Poi smette di recitare. Cosa succede?
«Sogno di diventare giornalista sportivo così, dopo aver finito il liceo, mi iscrivo a Milano a Lettere Moderne. Per cercare di dare una mano ai miei per pagare le bollette, mi consigliano di fare delle foto e di mandarle alle agenzie. Risponde una che mi porta sul set dell’opera prima di Veronica Pivetti nella quale interpretavo la parte di un marchettaro romano: lo switch dentro di me c’è stato il quel momento. Fino a quel momento sognavo di diventare il nuovo Caressa ma poi, una volta sul set, ho capito che quello sarebbe diventato il mio lavoro».
I suoi erano contenti?
«Assolutamente no. Mio padre, conoscendo le sofferenze e i sacrifici che bisogna fare tutti i giorni per portare avanti questo lavoro, a un certo punto mi chiede se non preferissi fare il palombaro».
Gli studi li ha finiti, invece?
«No, studiare non faceva per me».
Le rimane, però, la passione per il calcio. Lei gioca?

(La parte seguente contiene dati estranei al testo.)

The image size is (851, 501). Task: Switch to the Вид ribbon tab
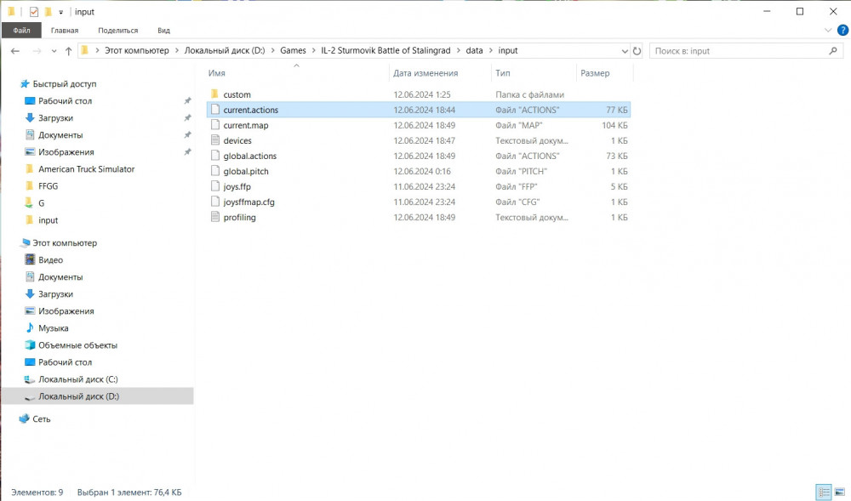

«C’è stato scambio tra passione e hobby. Sono grande tifoso del Genoa, ma, a parte qualche partita con gli amici, non mi ci dedico. Sono più tifoso che giocatore».
Intanto sui social riscuote un grande successo femminile. La imbarazza?
«No. Devo dire grazie ai miei genitori, perché io non ho fatto nulla. Da parte mia, posso solo cercare di mantenere un certo decoro».
È vanitoso?
«Posso risponderle che sono un Leone. In genere, però, non amo stare ore e ore davanti allo specchio a guardarmi. Anzi, ci sto davvero poco».
Sta poco anche sui social. Come mai?
«Sono scarsissimo, tant’è che mi faccio aiutare dai miei cugini di 15 e 8 anni. E pensare che con i social ci sono cresciuto, mi diverto anche a vedere le “belinate”, come si chiamano a Genova, che scrivevo su Facebook nel 2008. Quando ho scoperto Instagram, invece, i social li apprezzo molto di più, metti una foto e via. Non scrivo mai chissà quali didascalie, i messaggi a cui tengo cerco di trasmetterli attraverso la recitazione e i miei personaggi».
Sogni in sospeso?
«Visto che sognare è gratis, perché non dire l’Oscar? Sono, però, un ragazzo con i piedi per terra, vedo quello che mi regala la giornata. Spero solo di fare tanti lavori che mi diano soddisfazione dal punto di vista professionale».
Tipo?
«Mi piacciono le produzioni nel quale dialogano tutti i reparti, fare un grande lavoro di squadra. Mi diverte pensarmi a recitare un giorno in un film in costume, fantastico o fantascientifico. Anche all’estero, magari dopo che riuscirò a ripassare le lingue».
È un fan di Star Wars, magari potrebbe finire lì.
«Essere un Jedi sarebbe incredibile, ma quello è un altro campionato. Per adesso cerchiamo di classificarci bene in Italia, il resto si vedrà».